Please note that the helpline will not be able to assist with any queries related to the questions on the exam paper. The helpline and mailbox will only be monitored during the examination period.
We are expecting you to submit your exam answers through Learn. However, if you experience difficulties in doing so by the deadline for your exam you may, as a last resort, email them to: email@example.com. If you have to do this, please ensure you do so before the deadline from your University email account and include your student ID number and module code in the email.
Please bear in mind that the maximum file size which can be sent from your student email account is 25MB.
If you do not have access to email, then please call the telephone helpline number as above.
General guidance on taking exams
For each exam, guidance will normally be provided on the exam paper regarding the preferred format for completing your answers – for example, word processed and/or handwritten.
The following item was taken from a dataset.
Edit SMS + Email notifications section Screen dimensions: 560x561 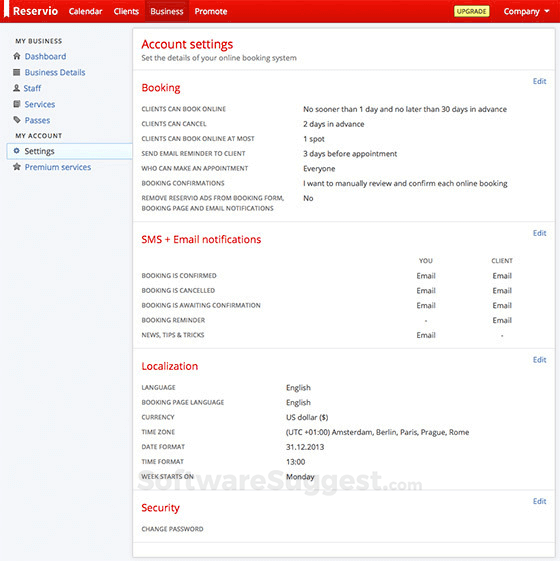click(x=539, y=233)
Please use the preferred format if possible, but ultimately this is your choice and it will of course depend on the nature of the questions. If handwriting your answers, make sure you have all the stationery you require (e.g. pens, pencils, paper, calculator etc.) to hand. You should also have familiarised yourself with the guidance on uploading your work to Learn in advance of the day.
Please ensure you:
- Write in English unless the instructions on the exam paper say otherwise.
- Include your ID number (but please do not write your name in your work) at the top of each page and number the pages of the material you plan to submit.
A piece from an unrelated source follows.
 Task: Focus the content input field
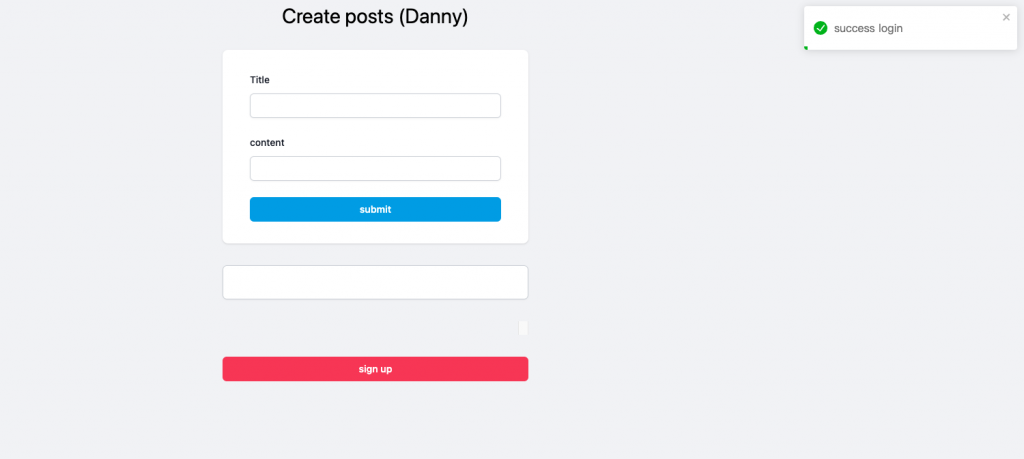coord(375,168)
- Follow the instructions on the exam paper carefully.
- Keep a check on timings and the marks allocated for each question
- If you are typing your responses, make sure you save your work as you go along
- At the end, check your file carefully before submission to make sure you have included everything you need, check you have submitted the right file by reviewing it on Learn and keep a copy! If you believe there is an issue then please let us know immediately.
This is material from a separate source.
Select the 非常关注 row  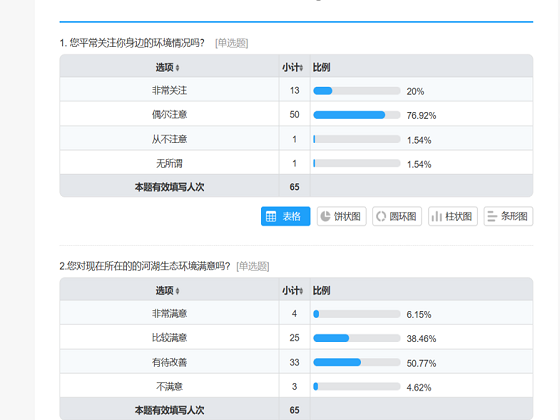point(296,90)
Please also note the following:
- Your answers should be equivalent in content and length to answers you would have produced under normal exam conditions, unless you have been advised otherwise for a specific exam.
- You should complete your answers within the indicative time provided regardless of whether it is a 1a or a 1b exam, paying attention to any recommended word counts/answer lengths.
- You may handwrite and/or word process your answers, as you see fit.
- You are encouraged to word process narrative answers (e.g. essays, short answer questions), with the following formatting 12 point (ideally Arial or Times New Roman); 1.5 spacing; minimum 2 cm margins, but scans/images of hand-written answers will be accepted.
- You are encouraged to hand write answers to numerical/quantitative questions as you would normally to ensure that you show all steps in your calculations. You may mix word processed and hand written work as long as you make the structure of the answer clear. Please refer to the guidance in section 6 for help on how to do this.
- If you are asked to complete a certain number of questions within the exam paper and/or within different sections of the paper, you should only complete and submit this number of answers. If you have attempted additional questions and the answers are included in the pages you submit, remember to cross them out. Any questions answered beyond the number required which have not been clearly crossed out will not be marked.
- Where appropriate, you should cite literature in accordance with disciplinary protocol (e.g. Smith, 2019) to support your answers, but you do not need to provide a reference list as you typically would for coursework.
- You will not be expected to source information from academic papers, books, book chapters or other resources to inform your answers during the exam.